Suas instruções :: Liste todos os verbos no infinitivo que aparecem no texto sobre o sigilo da fonte.

Texto da página ::
:::

A presidente do Supremo, Cármen Lúcia, defendeu o sigilo entre a fonte e o jornalista, garantido pela Constituição, mas não explicou a divulgação dos áudios: “O Supremo Tribunal Federal tem jurisprudência consolidada no sentido de se respeitar integralmente o direito constitucional ao sigilo da fonte. A presidente do STF reitera o seu firme compromisso, que tem sido de toda vida, de lutar e, agora, como juíza, de garantir o integral respeito a esse direito constitucional".

:::

Dados de origem ::
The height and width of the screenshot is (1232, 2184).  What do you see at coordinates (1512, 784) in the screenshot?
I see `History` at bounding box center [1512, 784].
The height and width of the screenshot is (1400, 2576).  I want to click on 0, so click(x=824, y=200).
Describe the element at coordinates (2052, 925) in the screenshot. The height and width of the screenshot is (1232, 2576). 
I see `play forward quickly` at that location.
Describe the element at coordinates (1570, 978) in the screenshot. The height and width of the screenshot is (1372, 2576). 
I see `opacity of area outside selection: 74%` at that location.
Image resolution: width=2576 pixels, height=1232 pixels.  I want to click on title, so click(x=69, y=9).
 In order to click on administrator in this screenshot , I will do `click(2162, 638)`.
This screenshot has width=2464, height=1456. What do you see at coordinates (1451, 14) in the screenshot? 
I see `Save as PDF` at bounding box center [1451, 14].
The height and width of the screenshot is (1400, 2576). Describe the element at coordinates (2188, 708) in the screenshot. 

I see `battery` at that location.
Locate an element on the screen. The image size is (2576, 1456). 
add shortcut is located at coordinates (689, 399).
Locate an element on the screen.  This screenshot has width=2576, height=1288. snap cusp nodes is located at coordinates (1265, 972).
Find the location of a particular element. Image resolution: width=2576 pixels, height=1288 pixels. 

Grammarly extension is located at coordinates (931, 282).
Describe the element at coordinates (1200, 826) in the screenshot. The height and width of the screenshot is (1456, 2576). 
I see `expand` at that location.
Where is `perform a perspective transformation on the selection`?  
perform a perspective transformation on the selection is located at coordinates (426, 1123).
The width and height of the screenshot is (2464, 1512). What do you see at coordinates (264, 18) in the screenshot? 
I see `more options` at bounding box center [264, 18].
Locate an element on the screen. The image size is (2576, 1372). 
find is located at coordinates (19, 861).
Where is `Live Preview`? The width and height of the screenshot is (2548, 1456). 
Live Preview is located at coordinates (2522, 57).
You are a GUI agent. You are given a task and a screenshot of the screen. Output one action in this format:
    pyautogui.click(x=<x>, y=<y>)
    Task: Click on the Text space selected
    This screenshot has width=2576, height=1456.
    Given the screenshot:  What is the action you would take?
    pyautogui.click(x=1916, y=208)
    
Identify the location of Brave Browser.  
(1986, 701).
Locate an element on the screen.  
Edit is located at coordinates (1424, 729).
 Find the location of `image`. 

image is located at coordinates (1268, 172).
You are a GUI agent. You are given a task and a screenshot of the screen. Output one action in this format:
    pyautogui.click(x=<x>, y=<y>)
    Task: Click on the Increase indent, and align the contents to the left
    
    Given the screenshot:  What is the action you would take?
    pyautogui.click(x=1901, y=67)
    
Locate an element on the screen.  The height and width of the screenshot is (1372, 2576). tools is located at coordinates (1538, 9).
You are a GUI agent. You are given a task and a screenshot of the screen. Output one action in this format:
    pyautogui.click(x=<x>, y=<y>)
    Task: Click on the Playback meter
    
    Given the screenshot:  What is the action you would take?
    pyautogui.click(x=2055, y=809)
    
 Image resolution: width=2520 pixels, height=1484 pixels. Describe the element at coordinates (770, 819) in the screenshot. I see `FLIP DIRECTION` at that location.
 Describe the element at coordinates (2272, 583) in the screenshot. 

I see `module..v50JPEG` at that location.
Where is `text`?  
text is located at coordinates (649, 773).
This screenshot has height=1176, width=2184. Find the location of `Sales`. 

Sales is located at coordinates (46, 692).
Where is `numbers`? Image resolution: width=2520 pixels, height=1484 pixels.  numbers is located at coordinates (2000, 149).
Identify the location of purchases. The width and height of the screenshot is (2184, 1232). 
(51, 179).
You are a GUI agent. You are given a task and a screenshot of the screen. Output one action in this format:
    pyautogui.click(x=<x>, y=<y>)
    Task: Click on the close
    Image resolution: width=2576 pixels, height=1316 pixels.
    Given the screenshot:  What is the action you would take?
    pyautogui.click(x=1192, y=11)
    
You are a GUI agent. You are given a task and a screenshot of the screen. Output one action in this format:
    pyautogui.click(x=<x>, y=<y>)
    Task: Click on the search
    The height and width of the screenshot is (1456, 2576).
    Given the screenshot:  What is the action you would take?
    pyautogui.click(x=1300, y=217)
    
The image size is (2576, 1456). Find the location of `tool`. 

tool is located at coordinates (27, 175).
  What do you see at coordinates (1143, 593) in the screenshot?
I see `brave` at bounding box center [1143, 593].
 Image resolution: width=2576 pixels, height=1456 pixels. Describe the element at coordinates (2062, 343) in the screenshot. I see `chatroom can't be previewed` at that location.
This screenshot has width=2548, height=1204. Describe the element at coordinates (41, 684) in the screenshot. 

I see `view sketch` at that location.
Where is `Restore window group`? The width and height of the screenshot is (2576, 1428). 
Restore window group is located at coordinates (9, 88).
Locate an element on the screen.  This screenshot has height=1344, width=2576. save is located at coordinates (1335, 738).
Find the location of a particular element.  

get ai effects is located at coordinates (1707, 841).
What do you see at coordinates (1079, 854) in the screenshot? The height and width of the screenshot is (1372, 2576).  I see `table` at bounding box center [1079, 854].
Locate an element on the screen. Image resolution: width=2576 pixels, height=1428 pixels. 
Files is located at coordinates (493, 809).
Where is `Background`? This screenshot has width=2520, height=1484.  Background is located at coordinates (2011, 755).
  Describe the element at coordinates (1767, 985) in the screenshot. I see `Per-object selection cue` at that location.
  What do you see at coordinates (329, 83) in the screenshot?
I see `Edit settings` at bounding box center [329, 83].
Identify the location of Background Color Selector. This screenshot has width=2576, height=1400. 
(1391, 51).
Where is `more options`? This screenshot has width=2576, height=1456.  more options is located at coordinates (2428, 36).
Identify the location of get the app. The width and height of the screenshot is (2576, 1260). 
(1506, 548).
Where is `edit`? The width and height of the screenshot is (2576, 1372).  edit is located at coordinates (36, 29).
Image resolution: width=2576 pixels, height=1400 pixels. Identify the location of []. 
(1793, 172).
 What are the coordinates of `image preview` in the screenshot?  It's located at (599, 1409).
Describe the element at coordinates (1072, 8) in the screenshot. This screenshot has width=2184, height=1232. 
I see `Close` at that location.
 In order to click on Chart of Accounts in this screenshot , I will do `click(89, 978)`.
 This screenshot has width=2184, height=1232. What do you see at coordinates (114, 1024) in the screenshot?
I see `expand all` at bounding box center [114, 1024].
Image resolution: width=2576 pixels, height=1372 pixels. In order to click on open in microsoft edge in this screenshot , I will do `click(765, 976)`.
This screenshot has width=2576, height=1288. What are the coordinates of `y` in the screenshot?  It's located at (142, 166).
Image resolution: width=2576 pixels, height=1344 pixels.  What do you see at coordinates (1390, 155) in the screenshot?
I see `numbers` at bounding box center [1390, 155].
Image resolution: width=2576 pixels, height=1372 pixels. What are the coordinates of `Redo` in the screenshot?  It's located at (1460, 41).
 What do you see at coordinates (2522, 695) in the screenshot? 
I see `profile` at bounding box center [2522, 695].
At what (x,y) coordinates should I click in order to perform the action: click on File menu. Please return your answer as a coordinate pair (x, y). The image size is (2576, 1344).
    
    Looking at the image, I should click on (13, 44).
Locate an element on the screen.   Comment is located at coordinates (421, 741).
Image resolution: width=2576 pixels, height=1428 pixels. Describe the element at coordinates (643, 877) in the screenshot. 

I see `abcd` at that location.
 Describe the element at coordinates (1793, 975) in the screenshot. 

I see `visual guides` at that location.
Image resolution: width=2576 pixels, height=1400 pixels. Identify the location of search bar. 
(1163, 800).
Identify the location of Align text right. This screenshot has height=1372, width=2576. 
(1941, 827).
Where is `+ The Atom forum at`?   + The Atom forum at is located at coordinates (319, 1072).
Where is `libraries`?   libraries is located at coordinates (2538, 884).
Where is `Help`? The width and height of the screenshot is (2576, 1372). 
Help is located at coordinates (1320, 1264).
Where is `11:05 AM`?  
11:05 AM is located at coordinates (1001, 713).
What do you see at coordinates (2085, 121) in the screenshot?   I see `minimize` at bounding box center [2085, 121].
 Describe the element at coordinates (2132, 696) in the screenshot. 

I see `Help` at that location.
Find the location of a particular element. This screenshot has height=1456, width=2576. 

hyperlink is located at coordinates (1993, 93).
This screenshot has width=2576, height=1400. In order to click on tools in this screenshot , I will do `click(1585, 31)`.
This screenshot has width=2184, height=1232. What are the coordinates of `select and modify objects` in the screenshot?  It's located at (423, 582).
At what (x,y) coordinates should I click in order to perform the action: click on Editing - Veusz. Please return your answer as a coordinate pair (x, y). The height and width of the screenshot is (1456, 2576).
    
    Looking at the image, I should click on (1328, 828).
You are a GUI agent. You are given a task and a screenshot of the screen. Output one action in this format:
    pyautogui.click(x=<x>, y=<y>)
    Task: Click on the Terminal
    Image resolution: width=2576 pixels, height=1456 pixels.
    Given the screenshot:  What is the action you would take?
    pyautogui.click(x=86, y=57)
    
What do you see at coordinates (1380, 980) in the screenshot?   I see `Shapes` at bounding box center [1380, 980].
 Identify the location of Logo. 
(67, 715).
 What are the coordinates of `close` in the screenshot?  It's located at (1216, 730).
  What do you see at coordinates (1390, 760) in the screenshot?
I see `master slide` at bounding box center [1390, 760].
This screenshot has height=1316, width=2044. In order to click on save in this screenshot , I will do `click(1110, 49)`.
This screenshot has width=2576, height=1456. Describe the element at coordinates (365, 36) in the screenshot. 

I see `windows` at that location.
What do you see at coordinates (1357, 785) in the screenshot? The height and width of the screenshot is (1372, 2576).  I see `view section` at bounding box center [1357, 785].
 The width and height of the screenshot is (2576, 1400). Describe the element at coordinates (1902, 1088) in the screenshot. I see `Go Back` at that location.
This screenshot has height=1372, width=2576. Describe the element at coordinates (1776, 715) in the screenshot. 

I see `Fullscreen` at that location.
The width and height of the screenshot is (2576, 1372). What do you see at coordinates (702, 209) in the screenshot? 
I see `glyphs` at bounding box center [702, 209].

:::

Resolução do exercício :: respeitar, lutar, garantir